The Naval Flotilla of Alto Uruguay was a flotilla based in Itaqui and operating in Brazil from 1866 to 1906.

In 1874, it became involved in the so-called Alvear Conflict, in which it fired on the neighboring Argentine city of Alvear.

==Origins==

The flotilla was established in 1866 by the Brazilian Empire in Itaqui during the Paraguayan War, in order to prevent Paraguayan invasions of Rio Grande do Sul. It included the Pará-class monitors Alagoas and Rio Grande, as well as some smaller wooden ships. The command of the flotilla was briefly abolished in 1871, being combined with that of the Rio Grande do Sul Flotilla. In 1872, however, Estanisláo Przewodowski, a native of Bahia and of Polish origin, was appointed commander of the flotilla.

++++

* PROBLEM REQUIREMENTS *
Write out the portion of the passage on the Alto Uruguay flotilla that begins with the words "The Naval Flotilla" and ends with "of the flotilla.". The material that follows has no connection to the passage on the Alto Uruguay flotilla.

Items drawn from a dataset
++++

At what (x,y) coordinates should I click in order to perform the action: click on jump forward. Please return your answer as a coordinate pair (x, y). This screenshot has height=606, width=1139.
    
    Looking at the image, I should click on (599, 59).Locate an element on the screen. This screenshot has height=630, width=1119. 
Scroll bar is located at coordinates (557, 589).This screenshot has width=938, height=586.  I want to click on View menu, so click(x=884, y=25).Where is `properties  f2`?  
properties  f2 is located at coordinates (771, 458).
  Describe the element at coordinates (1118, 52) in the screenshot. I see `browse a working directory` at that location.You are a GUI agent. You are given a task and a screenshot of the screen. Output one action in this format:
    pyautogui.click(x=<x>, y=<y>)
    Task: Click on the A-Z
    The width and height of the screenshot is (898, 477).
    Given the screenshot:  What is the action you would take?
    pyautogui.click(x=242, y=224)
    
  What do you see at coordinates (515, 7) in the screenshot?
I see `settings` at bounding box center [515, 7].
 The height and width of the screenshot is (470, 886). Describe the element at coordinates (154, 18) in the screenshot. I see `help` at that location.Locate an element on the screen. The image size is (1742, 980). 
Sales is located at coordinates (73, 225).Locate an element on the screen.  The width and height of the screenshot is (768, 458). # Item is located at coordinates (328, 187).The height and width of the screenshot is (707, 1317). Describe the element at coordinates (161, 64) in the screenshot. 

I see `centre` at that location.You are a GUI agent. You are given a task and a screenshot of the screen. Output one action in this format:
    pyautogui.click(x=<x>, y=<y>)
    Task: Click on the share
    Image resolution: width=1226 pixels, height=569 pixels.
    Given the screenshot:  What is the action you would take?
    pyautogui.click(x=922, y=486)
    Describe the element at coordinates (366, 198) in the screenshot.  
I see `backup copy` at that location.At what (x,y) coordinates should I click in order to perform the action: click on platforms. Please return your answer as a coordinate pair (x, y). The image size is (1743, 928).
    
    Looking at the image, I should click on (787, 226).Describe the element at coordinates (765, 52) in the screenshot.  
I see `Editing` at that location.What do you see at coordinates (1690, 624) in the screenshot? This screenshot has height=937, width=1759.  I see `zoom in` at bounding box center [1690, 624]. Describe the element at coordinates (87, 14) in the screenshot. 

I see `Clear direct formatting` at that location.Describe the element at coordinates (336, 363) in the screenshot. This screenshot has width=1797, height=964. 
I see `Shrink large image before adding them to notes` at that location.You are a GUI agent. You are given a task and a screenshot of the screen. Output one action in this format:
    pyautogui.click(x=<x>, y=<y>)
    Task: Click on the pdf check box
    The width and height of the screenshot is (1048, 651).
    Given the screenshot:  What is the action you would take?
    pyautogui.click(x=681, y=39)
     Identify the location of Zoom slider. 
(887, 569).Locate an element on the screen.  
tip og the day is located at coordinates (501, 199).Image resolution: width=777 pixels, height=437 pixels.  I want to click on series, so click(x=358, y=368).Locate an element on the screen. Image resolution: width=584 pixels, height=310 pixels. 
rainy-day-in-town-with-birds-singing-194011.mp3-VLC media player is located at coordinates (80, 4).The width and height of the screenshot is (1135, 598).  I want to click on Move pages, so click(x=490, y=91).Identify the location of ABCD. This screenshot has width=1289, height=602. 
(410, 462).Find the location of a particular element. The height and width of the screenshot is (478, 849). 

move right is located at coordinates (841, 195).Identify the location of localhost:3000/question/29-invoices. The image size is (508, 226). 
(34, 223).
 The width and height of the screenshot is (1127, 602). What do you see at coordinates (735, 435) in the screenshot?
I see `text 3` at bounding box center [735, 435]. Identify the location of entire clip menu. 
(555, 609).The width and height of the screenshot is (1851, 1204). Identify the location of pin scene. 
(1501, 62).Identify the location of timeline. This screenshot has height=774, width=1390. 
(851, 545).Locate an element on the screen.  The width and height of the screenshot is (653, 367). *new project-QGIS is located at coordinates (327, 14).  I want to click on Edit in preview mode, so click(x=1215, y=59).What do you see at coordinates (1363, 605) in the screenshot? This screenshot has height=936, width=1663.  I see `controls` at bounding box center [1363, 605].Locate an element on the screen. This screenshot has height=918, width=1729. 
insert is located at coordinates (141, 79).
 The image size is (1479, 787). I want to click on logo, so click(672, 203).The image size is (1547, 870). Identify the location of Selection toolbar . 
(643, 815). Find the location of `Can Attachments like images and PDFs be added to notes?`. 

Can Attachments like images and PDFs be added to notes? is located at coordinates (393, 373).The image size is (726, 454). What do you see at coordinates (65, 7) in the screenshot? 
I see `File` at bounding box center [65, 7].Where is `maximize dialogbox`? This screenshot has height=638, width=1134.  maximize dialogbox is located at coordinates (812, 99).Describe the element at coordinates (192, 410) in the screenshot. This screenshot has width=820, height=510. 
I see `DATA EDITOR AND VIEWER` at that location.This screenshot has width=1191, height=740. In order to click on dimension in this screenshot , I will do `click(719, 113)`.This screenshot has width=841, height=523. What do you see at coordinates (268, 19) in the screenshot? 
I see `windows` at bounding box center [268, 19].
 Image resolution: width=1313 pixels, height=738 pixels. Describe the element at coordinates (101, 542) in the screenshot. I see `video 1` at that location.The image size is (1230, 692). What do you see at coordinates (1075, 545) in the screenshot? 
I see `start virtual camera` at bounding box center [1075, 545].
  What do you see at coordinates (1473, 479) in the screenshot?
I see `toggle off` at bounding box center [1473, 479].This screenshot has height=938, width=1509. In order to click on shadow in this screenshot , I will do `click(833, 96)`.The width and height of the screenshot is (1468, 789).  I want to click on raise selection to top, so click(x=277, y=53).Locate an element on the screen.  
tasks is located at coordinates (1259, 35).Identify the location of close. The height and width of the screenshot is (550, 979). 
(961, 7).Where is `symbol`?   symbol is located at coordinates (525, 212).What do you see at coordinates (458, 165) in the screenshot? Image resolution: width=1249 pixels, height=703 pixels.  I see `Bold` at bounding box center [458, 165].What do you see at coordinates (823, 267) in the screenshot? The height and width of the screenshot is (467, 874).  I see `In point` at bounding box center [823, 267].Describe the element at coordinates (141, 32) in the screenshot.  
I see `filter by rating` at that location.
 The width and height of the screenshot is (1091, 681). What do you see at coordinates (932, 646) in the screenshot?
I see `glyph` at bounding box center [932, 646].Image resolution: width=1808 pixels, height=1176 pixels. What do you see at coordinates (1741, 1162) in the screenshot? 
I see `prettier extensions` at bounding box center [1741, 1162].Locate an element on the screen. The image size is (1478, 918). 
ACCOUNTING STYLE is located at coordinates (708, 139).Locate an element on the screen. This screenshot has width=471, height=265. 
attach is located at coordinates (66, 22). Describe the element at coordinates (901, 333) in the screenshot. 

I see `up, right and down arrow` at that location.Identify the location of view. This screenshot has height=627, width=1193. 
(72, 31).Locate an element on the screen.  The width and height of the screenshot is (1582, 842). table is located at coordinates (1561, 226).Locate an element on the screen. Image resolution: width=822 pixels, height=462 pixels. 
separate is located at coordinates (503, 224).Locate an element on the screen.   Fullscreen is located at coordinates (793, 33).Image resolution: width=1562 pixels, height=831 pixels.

++++

* SOLUTION *
The Naval Flotilla of Alto Uruguay was a flotilla based in Itaqui and operating in Brazil from 1866 to 1906.

In 1874, it became involved in the so-called Alvear Conflict, in which it fired on the neighboring Argentine city of Alvear.

==Origins==

The flotilla was established in 1866 by the Brazilian Empire in Itaqui during the Paraguayan War, in order to prevent Paraguayan invasions of Rio Grande do Sul. It included the Pará-class monitors Alagoas and Rio Grande, as well as some smaller wooden ships. The command of the flotilla was briefly abolished in 1871, being combined with that of the Rio Grande do Sul Flotilla. In 1872, however, Estanisláo Przewodowski, a native of Bahia and of Polish origin, was appointed commander of the flotilla.